(TASK GOAL):
In the records below, which lines include "click"? Copy them.

[Opening AVAILABLE RECORDS section]

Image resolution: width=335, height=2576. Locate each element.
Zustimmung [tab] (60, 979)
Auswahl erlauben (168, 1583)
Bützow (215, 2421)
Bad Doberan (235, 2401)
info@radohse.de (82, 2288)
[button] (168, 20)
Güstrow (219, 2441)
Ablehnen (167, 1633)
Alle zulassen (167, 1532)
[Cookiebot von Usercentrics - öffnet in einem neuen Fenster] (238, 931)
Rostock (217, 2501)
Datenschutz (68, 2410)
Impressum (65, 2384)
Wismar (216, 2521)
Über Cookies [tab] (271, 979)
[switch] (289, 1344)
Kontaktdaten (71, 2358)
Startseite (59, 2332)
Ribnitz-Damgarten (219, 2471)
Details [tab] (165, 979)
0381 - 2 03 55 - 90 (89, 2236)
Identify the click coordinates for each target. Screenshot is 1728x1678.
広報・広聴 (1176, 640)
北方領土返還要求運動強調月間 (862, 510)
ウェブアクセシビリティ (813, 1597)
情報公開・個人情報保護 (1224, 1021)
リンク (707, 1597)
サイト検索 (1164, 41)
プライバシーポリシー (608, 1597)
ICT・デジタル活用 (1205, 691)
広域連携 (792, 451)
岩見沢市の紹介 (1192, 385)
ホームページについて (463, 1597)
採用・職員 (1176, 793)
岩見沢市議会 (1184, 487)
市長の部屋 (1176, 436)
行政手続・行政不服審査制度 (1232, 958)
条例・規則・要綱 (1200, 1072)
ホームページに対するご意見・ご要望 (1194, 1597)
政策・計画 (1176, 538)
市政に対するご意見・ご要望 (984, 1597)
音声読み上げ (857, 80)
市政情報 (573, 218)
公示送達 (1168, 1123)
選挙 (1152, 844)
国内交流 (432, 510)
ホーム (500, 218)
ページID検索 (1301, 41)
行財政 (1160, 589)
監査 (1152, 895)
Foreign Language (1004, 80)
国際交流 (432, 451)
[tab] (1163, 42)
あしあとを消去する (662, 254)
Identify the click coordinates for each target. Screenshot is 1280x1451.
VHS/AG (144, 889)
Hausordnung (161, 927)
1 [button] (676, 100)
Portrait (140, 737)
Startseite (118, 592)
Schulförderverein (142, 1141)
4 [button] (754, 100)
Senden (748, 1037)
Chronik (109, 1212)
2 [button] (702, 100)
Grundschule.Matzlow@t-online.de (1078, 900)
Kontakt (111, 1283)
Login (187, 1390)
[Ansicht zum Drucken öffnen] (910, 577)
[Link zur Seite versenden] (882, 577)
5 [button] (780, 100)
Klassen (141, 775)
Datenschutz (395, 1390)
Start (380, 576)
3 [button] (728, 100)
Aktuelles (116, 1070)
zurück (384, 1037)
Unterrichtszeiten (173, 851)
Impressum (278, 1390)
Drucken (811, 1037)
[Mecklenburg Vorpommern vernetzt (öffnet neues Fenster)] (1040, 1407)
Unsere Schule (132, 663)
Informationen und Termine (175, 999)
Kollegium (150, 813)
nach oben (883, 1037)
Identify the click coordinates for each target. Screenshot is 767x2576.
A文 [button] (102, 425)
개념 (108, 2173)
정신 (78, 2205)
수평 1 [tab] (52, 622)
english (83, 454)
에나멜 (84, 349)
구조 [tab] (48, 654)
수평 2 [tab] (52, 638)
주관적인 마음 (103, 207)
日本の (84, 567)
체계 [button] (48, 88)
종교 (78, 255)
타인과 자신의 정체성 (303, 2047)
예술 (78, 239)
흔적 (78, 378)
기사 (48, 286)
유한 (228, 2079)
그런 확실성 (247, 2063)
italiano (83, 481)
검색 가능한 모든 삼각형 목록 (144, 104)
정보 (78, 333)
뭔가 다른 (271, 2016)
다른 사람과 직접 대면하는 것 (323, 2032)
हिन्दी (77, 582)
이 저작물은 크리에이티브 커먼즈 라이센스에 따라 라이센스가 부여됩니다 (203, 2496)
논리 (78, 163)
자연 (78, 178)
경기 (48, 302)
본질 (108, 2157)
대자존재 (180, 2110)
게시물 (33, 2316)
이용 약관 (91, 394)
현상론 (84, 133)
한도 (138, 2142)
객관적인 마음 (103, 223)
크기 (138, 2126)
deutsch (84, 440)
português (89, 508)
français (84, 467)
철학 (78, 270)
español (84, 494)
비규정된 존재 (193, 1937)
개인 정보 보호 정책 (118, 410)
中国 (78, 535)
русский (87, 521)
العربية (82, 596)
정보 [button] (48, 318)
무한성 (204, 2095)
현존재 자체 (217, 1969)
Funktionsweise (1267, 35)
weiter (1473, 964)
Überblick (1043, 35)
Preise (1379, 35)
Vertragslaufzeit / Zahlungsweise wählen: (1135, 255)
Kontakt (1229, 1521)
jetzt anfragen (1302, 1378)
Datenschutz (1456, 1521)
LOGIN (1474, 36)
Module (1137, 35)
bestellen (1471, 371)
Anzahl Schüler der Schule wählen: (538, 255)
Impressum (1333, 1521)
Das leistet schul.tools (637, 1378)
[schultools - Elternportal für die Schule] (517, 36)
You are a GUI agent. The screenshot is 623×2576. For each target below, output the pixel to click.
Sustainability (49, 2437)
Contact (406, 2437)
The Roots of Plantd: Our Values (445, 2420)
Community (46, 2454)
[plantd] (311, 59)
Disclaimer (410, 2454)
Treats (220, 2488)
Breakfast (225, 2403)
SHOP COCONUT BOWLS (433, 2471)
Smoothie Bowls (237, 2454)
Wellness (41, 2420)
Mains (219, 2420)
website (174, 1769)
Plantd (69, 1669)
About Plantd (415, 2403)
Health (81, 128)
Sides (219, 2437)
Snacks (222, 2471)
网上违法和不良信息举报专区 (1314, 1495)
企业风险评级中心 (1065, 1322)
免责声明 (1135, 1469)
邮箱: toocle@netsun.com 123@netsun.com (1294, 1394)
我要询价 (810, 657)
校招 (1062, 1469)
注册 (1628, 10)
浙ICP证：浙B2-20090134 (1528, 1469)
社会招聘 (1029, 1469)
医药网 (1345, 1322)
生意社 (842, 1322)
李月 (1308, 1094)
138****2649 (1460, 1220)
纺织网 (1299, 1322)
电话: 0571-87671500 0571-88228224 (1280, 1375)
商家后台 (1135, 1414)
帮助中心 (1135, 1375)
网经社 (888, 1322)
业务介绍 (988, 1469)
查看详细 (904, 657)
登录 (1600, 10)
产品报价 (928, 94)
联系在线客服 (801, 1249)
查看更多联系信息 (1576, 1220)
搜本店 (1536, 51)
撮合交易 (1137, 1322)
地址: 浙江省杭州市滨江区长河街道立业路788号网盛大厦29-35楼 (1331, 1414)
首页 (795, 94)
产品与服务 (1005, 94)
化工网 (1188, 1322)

[Closing AVAILABLE RECORDS section]

(SOLVED PROBLEM):
Identify the click coordinates for each target. Screenshot is 1728x1678.
Identify the click coordinates for each target. Screenshot is 1280x1451.
Identify the click coordinates for each target. Screenshot is 767x2576.
You are a GUI agent. The screenshot is 623×2576. For each target below, output the pixel to click.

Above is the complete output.